A l’occasion d’un forum d’échange avec le Sénat, le président de la chambre des comptes de la Cour suprême du Cameroun a interpelé les parlementaires sur la nécessité d’ériger la juridiction financière en véritable Cour des comptes, dotée de moyens renforcés pour exercer pleinement son rôle.
C’est une réalité préoccupante qui tend à être banalisée : la corruption reste un frein au développement du Cameroun. A ce sujet, le rapport 2025 de Transparency International est sans appel : le Cameroun a encore reculé dans le classement mondial ; qu’il s’agisse de l’Indice de perception de la corruption ou du Baromètre mondial de la corruption. Pour la chambre des comptes de la Cour suprême du Cameroun (CDC), ce recul n’est pas qu’un chiffre. Il traduit une urgence : celle d’intensifier les efforts pour inverser la tendance.
A travers ses récentes décisions, Rapport sur la gestion du Projet de Développement des Chaînes de Valeurs Agricoles sur la période 2017-2020 ; Rapport d’audit des fonds affectés à la lutte contre la Covid-19, (exercices 2020-2022), la juridiction des comptes a mis en lumière un lien clair : derrière les fautes de gestion, se cachent trop souvent des cas de corruption et de détournement de fonds.
A l’occasion d’un forum d’échange entre la chambre des comptes de la Cour suprême du Cameroun et le Sénat, organisé pendant la session parlementaire qui s’est achevée le 9 juillet 2025, le président de la juridiction financière a expliqué que ce fléau n’est pas une fatalité. Yap Abdou et son équipe proposent entre autres pistes concrètes d’action : « pénaliser enfin l’enrichissement illicite, toujours absent du Code pénal ; valoriser publiquement les bons gestionnaires et comptables pour enclencher une dynamique vertueuse dans la gestion des biens publics et surtout, ériger la Chambre des comptes en une véritable Cour des comptes, dotée de moyens renforcés pour exercer pleinement son rôle de contrôle et de sanction. » Cette interpellation du Parlement vise à reconnaitre à la CDC le statut d’Institution Supérieure de Contrôle (ISC).

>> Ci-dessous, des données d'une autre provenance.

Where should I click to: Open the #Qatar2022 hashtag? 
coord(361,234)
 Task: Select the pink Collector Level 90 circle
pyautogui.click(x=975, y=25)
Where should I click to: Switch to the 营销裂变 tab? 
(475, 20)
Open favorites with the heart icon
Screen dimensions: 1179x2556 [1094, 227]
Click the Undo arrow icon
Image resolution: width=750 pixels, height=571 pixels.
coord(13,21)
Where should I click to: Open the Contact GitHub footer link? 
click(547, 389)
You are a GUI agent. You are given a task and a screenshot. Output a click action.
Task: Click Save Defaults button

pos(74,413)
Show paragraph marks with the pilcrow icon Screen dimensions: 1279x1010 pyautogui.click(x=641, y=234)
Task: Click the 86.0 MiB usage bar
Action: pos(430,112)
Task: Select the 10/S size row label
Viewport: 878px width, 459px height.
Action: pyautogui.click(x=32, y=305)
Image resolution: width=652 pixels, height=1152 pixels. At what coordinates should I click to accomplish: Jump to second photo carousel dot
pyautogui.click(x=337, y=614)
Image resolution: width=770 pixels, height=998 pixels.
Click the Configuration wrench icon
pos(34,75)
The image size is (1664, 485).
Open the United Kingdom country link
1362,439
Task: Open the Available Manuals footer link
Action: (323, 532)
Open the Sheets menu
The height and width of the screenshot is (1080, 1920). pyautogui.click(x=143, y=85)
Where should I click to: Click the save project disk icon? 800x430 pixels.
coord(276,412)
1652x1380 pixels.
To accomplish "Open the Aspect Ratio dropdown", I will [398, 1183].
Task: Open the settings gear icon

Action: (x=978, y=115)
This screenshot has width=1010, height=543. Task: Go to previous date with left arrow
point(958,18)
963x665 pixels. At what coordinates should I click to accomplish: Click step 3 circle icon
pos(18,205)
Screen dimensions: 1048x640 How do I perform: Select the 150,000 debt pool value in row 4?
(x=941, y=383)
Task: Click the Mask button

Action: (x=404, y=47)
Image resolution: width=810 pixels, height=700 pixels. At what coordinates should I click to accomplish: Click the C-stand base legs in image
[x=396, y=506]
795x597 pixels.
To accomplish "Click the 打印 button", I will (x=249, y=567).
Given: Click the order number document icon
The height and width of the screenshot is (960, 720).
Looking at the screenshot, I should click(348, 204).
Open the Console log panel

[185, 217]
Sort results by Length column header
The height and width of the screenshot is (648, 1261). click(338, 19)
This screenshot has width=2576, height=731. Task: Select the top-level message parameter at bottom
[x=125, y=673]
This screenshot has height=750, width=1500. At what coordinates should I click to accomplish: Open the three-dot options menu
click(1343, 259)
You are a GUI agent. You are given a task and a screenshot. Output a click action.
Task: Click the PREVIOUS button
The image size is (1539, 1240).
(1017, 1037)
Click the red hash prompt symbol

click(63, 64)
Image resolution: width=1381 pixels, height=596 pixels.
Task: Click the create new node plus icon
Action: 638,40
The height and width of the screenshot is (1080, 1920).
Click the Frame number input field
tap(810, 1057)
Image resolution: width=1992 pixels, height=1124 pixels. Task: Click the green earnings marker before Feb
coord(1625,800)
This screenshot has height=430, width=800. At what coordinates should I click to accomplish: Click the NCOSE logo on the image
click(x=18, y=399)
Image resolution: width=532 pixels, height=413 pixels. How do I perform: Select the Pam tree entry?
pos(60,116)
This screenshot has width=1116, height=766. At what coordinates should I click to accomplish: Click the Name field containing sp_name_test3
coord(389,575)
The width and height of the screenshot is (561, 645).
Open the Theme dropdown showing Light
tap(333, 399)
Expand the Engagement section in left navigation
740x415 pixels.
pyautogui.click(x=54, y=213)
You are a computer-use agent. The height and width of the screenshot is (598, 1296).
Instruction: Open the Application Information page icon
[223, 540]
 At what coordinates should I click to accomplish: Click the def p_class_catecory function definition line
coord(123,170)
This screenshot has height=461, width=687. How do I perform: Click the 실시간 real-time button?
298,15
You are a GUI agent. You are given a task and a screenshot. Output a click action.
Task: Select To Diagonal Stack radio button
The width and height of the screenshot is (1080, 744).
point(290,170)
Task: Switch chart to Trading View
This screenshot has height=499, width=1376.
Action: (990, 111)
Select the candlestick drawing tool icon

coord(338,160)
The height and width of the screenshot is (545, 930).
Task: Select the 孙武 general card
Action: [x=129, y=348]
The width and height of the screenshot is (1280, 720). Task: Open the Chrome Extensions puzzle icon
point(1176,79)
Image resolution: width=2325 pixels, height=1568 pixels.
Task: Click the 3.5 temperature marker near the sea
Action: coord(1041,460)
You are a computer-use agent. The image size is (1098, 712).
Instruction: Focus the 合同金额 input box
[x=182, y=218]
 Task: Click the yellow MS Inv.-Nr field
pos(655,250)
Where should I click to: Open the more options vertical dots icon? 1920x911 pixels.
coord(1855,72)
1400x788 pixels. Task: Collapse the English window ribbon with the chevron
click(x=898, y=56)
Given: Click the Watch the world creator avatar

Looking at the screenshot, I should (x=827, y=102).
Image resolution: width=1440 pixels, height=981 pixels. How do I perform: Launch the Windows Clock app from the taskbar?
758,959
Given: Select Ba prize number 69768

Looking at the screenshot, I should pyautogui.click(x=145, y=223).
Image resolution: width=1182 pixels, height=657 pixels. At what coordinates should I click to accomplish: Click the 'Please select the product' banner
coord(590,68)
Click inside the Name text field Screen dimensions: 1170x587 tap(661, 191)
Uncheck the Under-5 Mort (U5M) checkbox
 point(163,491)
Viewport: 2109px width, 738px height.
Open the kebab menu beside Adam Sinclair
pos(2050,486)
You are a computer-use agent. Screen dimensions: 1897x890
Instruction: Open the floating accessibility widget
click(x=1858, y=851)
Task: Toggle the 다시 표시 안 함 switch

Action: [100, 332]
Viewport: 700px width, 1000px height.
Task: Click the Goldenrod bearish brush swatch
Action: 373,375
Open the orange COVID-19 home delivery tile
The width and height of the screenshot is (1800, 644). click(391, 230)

En effet, les lois n°2018/011 et 2018/012 promulguées le 11 juillet 2018 ont élargi les compétences de la CDC, reconnait Mylène Noubi Tchatchoua, magistrat-financier, mais sans lui conférer le statut d’ISC qui en découle selon les termes de la Directive Cemac n°01/11-UEAC-190-CM-22 du 19 décembre 2011, en son article 72 : « le contrôle juridictionnel des opérations budgétaires et comptables des administrations publiques est assuré par une Cour des comptes qui doit être créée dans chaque Etat-membre(…) Elle est indépendante par rapport à toute autre juridiction (…) Elle est l’institution supérieure de contrôle de chaque Etat ». Yap Abdou sollicite donc le soutien du Parlement pour que la Directive Cemac sus indiquée soit entièrement internalisée.
En outre, insiste Yap Abdou, la justice financière est une justice spécialisée distincte de la justice administrative et de la justice judiciaire. Aussi, pour un meilleur rendement, la Chambre des comptes et ses démembrements devraient-ils disposer d’un parquet financier autonome abritant en son sein des magistrats financiers formés au jugement des comptes publics, au contrôle de la légalité financière et de la conformité budgétaire et à l’évaluation des politiques publiques. Enfin, la Chambre des comptes recommande la création d’un corps de vérificateurs eu son sein.